There are a number of things which over the last number of years churches have adopted which seem to spark a debate between how much we Christians let the world dictate our practices, and what the theological implications are for adopting them.
That may sound complicated, but really its not. I'll give some examples and you'll see what I mean. I hope.
One example is accounting practices and accountability. Here in Canada, the Government is being stricter about how churches are organized. For example, I know a church where, at one time, the Management Board set all the salaries. The salaried people in that church were the pastor, the organist, and the janitor. The Management Board had four members: The Pastor, the Treasurer, the Janitor, and the Organist. The Government thought this was improper and the church was threatened with losing its charitable status if something was not done to create a more arm's length relationship between the group setting salaries and those salaried.
Now that may seem like an obvious conflict of interest, but to the church it was not.
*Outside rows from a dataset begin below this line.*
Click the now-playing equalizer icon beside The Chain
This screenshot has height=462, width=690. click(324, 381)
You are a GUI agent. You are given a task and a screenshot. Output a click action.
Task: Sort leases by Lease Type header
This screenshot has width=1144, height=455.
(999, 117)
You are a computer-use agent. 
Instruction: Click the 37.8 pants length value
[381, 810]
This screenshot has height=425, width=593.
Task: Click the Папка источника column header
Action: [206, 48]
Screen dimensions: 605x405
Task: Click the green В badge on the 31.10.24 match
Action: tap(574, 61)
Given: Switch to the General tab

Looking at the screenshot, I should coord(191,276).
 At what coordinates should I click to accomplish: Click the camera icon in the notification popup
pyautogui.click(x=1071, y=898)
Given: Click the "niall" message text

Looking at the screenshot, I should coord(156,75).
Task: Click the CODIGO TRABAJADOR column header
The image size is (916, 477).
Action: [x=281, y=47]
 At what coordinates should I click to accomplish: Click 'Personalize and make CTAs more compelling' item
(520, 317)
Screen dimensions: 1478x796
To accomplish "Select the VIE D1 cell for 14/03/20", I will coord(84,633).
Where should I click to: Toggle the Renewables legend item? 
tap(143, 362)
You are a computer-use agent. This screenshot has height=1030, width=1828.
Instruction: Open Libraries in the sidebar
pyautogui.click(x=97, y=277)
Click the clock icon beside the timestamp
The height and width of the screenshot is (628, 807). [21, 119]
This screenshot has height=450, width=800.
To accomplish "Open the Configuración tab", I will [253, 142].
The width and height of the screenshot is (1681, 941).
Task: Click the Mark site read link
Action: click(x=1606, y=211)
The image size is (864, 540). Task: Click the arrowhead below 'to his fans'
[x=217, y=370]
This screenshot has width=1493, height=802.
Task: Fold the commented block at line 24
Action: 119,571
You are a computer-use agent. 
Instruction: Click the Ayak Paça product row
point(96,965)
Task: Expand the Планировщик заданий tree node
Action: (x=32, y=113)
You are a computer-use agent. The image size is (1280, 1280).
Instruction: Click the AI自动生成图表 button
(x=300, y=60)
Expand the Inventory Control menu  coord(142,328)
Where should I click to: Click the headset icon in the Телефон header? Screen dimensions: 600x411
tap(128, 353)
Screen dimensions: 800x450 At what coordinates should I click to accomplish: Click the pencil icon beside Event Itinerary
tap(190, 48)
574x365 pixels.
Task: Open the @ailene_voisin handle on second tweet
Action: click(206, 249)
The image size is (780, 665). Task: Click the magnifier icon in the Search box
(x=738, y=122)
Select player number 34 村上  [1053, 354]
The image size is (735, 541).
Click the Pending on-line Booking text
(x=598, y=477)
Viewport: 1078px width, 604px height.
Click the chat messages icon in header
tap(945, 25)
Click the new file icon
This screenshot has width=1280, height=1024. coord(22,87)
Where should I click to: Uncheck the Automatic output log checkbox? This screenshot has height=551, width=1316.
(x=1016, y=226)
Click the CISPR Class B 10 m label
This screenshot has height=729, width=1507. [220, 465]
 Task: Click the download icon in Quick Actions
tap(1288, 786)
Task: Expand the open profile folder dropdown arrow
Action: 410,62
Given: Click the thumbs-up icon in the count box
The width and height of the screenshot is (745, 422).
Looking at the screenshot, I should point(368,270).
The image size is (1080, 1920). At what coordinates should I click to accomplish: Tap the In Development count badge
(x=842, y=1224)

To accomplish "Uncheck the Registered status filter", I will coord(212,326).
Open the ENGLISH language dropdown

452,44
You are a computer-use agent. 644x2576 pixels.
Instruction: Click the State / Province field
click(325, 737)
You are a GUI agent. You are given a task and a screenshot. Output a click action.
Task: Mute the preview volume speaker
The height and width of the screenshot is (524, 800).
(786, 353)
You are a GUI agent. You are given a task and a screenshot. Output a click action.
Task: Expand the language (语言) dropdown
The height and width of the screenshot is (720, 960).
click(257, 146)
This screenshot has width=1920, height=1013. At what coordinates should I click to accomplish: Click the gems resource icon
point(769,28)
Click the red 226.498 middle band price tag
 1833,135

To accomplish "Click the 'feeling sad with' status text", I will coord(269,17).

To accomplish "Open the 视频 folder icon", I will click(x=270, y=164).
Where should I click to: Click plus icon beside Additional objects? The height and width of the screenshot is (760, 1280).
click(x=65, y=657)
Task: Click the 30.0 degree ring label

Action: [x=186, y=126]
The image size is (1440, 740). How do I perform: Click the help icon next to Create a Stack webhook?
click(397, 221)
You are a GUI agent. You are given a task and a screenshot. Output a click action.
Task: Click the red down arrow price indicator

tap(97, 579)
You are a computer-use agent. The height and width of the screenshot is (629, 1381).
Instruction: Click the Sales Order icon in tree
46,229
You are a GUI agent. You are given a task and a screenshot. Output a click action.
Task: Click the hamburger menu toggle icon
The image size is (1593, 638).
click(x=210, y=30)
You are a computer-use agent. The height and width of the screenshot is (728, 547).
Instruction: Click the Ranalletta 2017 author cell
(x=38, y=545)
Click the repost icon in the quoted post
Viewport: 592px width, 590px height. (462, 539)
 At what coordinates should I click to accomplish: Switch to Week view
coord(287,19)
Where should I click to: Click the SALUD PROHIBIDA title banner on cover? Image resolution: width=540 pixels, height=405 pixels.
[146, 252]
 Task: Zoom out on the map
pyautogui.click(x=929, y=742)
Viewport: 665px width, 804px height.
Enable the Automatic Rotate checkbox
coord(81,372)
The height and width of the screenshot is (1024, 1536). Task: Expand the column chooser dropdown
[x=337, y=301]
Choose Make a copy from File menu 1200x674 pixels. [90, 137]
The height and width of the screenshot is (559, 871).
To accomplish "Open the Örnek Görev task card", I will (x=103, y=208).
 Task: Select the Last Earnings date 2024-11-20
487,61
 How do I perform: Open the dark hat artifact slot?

These were all Christian brothers, loved, respected and trusted. The Government seemed, from their point of view, to be asking to mistrust these Christians just because they were salaried. There was a question about the theology that would be implied by creating structures in church that seemed to presuppose mistrust.
The Government, you see, has not read the gospels. If it did, it would find that the disciples were mostly family, and relatively close family. That would not fly in this day and age, and yet Jesus had no problem with it. What are Christians to make of this? How are Christians to respond to the government?
For my part, I am uncomfortable with the trust issue, yet I believe that Christians can easily think of good gospel reasons to implement such administrative checks and balances. Off the top of my head, I think the principles of mutual submission, and mutual accountability are most applicable.
Some of course might choose to harp on the trust issue, even when trust is not, from the church's point of view, the issue. What do we do about that?
I'll think about it and get back to you.